= Problem to solve =
A single number is the answer: the count of lines in the records that hold the word "Enable".

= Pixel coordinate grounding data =
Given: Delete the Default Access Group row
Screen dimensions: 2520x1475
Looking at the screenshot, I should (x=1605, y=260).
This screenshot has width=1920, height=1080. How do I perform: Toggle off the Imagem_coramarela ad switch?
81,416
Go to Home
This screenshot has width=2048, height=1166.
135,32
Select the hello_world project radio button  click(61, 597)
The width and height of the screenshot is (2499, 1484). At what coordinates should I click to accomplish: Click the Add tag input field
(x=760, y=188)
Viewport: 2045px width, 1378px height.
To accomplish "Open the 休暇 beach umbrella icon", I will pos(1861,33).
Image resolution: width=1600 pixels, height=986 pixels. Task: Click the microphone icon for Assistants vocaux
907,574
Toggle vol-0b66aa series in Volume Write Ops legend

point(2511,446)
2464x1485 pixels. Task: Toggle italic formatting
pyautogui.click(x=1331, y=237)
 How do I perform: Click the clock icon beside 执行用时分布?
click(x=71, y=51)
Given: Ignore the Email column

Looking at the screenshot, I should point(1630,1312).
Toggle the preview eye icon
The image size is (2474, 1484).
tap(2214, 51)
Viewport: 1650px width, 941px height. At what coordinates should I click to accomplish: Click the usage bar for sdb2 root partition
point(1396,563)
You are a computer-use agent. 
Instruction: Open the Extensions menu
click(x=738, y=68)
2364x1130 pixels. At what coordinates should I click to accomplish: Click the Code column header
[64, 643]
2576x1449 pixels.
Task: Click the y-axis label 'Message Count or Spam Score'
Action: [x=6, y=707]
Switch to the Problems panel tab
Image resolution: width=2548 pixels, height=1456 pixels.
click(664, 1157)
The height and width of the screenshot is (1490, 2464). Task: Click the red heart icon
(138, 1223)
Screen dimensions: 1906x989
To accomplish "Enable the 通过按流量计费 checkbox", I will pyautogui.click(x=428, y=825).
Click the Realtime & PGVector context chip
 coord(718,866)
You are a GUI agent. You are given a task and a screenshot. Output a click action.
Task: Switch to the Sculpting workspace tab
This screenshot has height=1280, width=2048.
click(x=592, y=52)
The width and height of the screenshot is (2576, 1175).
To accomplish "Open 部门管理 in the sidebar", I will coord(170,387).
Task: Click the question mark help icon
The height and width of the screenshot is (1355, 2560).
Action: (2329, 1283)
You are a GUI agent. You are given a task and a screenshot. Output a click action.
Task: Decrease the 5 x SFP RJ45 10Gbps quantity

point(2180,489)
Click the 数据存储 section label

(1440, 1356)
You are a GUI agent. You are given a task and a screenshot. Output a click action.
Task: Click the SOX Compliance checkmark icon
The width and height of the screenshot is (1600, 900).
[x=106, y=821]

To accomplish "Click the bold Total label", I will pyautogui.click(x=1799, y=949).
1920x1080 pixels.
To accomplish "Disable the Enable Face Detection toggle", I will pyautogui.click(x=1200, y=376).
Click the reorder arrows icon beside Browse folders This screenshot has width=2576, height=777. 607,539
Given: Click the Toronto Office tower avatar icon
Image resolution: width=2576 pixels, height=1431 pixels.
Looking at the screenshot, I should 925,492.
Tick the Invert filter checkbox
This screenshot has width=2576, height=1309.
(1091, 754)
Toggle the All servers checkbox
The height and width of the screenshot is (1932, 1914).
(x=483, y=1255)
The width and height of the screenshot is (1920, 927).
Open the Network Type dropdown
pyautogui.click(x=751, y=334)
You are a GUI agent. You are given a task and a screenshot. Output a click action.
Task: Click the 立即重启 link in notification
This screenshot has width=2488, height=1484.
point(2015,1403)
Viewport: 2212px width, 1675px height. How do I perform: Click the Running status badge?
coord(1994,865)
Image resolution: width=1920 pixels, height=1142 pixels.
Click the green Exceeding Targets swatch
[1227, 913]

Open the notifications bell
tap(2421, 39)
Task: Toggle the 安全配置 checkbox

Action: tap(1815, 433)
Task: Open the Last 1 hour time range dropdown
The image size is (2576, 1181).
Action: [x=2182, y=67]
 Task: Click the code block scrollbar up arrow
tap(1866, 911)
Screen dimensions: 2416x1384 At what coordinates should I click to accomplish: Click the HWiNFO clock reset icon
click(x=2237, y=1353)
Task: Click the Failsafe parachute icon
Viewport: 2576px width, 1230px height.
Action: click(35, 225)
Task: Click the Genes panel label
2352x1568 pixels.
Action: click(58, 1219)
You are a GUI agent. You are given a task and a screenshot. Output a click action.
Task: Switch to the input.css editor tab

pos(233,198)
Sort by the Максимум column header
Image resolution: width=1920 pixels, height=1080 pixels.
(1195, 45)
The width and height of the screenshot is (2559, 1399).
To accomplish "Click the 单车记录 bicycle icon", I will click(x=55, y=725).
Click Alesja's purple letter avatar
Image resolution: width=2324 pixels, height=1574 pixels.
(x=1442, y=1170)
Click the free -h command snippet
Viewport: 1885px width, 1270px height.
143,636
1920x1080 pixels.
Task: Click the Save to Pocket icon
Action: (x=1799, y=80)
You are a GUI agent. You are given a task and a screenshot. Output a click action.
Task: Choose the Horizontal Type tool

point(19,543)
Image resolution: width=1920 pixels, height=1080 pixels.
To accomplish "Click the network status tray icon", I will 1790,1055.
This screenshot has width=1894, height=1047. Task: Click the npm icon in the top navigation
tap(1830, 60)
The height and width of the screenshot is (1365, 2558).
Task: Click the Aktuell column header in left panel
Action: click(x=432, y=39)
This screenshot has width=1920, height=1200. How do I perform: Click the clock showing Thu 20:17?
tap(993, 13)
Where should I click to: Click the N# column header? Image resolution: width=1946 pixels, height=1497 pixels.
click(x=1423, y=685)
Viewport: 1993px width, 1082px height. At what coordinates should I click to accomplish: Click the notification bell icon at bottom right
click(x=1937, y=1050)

= Problem solution =
2